Глубина марксовской критики проявляется в том, что она совершает восхождение от проблем действительной жизни к абстрактнейшим вопросам гегелевской диалектики, дает единственно верное их решение в диалектико-материалистическом смысле и, отправляясь отсюда, тотчас же находит непосредственную связь этих вопросов с актуальными жизненными проблемами. Здесь мы имеем дело с главным противоречием всей философии Гегеля, с противоречием, позже названным Энгельсом противоречием между методом и системой[30].

В этом противоречии, однако, заключается противоречивость гегелевской философии по вопросу о человеческом прогрессе и особенно по вопросу о месте в историческом процессе капиталистического общества как вообще, так и в его особенной немецкой форме. Хотя вопрос о снятии и представляет собой в гегелевской философии, с одной стороны, абстрактную форму самой диалектики, с другой стороны, он имеет огромнейшее значение для социальной философии и философии истории Гегеля. Столкновение прогрессивных и реакционных тенденций у Гегеля концентрируется поэтому в той противоречивости диалектического процесса снятия, критику которого мы только что проследили у Маркса.

Социалистическая критика "отчуждения" обнаружила в капиталистической форме труда действительный и подлежащий действительному снятию способ бытия отчуждения. Философское обобщение этой критики показывает, что гегелевская концепция "отчуждения", согласно которой сознание в своем инобытии как таковом находится "у себя", содержит со ipso значительный реакционный момент, защиту существующего, невзирая на историческое его преодоление. То, что у Гегеля в отношении к прошлой истории постоянно присутствует и противоположная тенденция, лишь подтверждает правильность критики его Марксом и Энгельсом — наличия в гегелевской философии неразрешимого противоречия между методом и системой. Это противоречие и заложенные в нем тенденции играют огромную роль в великих идейных спорах 40-х годов, осуществивших идеологическую подготовку демократической революции. Здесь мы имеем дело с двумя различными мировоззрениями, которые, однако, в равной мере ведут к политической пассивности, к непониманию конкретных проблем демократической революции и, более того — в теоретическом отношении — к непониманию революции вообще.
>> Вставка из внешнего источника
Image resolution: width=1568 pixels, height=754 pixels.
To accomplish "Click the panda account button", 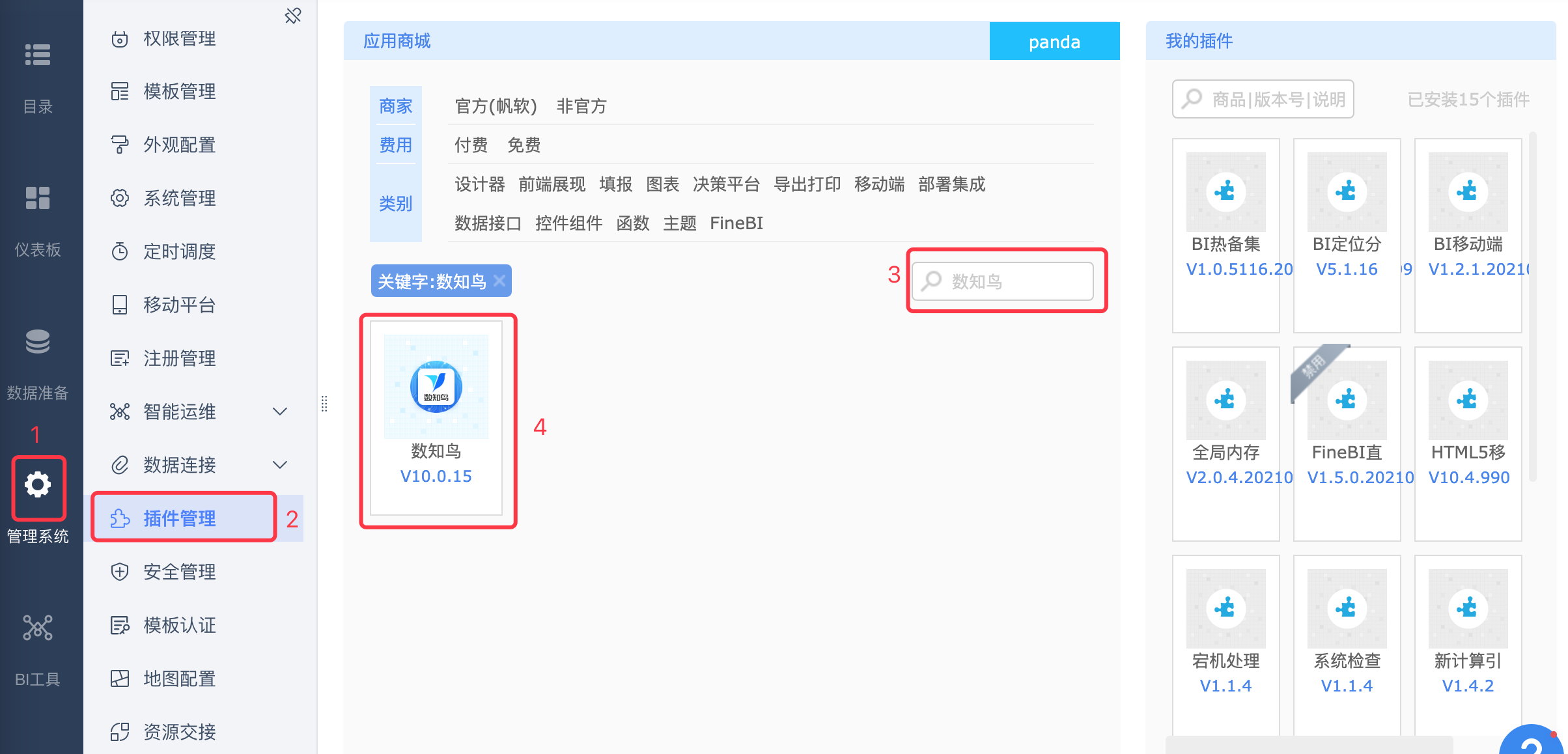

Общая значимость этих проблем выходит далеко за пределы споров 40-х годов, так как ложность выдвигавшихся теоретических положений коренится в характерной для капитализма общественной жизни, а дебатами 40-х годов о гегелевской форме диалектического снятия определялась лишь форма постановки этих проблем. Одна из форм этих ложных воззрений представляет собой непосредственное развитие гегелевского идеализма, его дальнейшую субъективизацию, гипертрофию его идеалистических ошибок младогегельянцами. Другая такая форма проистекает из гносеологически верной, но абстрактной и односторонней критики Фейербахом гегелевского снятия.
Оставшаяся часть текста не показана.